De haberse leído a los propios historiadores haitianos, otras serían sus afirmaciones.
Claramente se trató de una invasión, con 12 mil soldados en dos grupos, uno a través de Dajabón y Santiago y el otro vía San Juan y Azua, vulnerando la soberanía de un territorio que ya era independiente de España y que contaba con una constitución provisional.

Claramente se impuso en 1822 una constitución, la haitiana de 1816, que denegaba derechos civiles a los no-negros, dando carácter constitucional a los despojos que fueron luego cometidos.

Todo esto y mucho más se puede encontrar en los libros de Jean Price-Mars y de Thomas Madiou.
Basta con leer los fragmentos del discurso de Boyer al Senado de su país, justificando el 21 de diciembre de 1821 la invasión ante la declaración de independencia del 1 de diciembre del mismo año, “una crisis política de trascendental importancia y que requiere la intervención tan rápida como enérgica de todas las autoridades a las cuales están confiados los destinos de Haití”, en una isla “cuyas costas, siendo accesibles, necesitan que toda su población sea una e indivisible bajo una misma dirección” (Boyer, citado por Price-Mars en su “Historia de la República de Haití y la República Dominicana”, p. 190).

Basta con examinar el artículo 44 de la constitución de 1816, citada por los autores, para entender por qué nadie que no fuera “negro, mulato o indio” podía considerarse como haitiano y gozar de derechos civiles, entre los cuales el derecho a la propiedad de la tierra.

“¿No era esto la última de las incongruencias, semejante pretensión de adaptar aquel traje hecho sobre medida a otro cuerpo social cuya morfología nadie había estudiado aún suficientemente?” como dice Price-Mars en la página 196 de su publicación antes citada.

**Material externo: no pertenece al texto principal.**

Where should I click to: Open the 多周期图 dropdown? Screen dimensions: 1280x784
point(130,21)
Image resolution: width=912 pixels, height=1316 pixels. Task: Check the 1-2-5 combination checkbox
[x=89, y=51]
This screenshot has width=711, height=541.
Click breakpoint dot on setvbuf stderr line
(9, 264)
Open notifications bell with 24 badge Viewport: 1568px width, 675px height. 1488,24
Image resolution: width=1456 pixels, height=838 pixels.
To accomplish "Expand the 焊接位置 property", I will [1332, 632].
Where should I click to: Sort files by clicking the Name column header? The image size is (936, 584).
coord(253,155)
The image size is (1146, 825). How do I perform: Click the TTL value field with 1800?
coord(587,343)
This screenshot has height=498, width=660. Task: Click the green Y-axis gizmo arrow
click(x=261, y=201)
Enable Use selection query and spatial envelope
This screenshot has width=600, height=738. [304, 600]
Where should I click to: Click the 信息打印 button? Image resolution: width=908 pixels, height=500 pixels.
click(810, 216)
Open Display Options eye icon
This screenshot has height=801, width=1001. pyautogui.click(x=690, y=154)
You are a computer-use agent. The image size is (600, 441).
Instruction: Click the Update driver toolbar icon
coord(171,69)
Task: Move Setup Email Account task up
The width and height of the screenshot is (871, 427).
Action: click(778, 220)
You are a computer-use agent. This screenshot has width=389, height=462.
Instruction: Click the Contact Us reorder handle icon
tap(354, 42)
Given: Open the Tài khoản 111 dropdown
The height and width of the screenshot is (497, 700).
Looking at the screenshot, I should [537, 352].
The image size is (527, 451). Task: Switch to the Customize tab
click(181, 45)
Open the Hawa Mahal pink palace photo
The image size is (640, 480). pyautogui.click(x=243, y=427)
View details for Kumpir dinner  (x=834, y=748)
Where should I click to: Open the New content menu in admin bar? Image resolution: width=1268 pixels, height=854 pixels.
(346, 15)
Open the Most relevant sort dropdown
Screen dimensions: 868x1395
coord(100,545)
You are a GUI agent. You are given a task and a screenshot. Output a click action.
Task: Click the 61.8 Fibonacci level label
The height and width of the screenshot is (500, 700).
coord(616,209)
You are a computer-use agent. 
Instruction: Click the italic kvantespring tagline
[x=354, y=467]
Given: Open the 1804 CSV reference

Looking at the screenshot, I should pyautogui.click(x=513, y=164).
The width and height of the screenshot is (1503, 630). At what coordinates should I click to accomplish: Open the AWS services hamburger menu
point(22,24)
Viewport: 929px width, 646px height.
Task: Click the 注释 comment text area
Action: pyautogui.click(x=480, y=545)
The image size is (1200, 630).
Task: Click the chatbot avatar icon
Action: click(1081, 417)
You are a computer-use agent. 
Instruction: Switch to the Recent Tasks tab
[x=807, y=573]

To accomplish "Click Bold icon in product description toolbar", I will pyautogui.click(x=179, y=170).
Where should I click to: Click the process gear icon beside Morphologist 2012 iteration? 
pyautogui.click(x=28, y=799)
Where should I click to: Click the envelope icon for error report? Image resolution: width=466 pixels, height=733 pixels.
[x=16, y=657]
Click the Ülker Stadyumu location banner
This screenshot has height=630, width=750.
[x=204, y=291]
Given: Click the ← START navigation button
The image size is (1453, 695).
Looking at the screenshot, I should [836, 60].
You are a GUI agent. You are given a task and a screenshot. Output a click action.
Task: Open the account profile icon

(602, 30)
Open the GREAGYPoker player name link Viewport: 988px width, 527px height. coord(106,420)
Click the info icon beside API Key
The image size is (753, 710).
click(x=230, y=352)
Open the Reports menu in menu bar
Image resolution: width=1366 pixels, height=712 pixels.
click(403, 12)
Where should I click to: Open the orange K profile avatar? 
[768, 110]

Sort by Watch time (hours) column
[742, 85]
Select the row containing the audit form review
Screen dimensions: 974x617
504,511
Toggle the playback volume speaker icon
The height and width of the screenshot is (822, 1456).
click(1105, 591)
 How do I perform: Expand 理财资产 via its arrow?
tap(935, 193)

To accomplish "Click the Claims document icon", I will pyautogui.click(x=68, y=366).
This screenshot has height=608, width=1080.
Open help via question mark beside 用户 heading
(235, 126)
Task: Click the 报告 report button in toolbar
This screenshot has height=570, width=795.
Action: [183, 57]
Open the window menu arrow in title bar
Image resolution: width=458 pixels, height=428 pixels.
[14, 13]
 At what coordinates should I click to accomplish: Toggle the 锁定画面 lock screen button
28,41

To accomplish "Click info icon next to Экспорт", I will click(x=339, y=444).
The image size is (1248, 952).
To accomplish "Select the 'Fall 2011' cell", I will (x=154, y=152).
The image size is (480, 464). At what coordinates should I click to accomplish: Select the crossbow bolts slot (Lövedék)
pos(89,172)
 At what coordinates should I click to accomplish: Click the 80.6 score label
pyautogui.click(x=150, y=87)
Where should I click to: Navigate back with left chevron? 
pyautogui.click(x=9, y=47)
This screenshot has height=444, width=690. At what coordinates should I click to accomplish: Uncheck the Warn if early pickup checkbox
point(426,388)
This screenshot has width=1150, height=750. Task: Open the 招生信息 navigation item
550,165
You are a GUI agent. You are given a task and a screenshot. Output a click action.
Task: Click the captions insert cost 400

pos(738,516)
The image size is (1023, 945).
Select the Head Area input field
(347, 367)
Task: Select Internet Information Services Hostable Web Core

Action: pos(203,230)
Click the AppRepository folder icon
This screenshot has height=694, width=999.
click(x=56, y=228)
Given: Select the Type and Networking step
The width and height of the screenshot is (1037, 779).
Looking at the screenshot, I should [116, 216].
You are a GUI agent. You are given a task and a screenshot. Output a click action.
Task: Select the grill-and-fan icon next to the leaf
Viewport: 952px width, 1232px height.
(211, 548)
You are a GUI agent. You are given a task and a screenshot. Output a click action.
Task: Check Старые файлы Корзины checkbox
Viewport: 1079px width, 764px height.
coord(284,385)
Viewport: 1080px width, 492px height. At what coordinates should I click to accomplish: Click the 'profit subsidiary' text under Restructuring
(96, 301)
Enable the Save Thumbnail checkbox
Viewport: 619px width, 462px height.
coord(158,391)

Nadie puede acusar de “antihaitianismo” a estos rigurosos historiadores que sustentan sus argumentos con citas textuales de fuentes documentales y personajes protagónicos.

Derrocado Boyer en 1843, tanto Madiou como Price-Mars cuentan que un tal Buenaventura Báez, recién llegado de estudiar derecho en París, propuso en la convención constitucional igualar los derechos civiles sin distinción de razas, moción que fuera rechazada abrumadoramente.

Poco tiempo después surgiría la República Dominicana un glorioso 27 de febrero de 1844, la cual defendieron desde entonces hasta los esclavos liberados de nuestro lado de la isla.

Pretender ignorar la evidencia es construir otro discurso “políticamente correcto” para cuestionar nuestro derecho soberano a repatriar indocumentados y a blindar nuestras fronteras frente a la ingobernabilidad de los vecinos.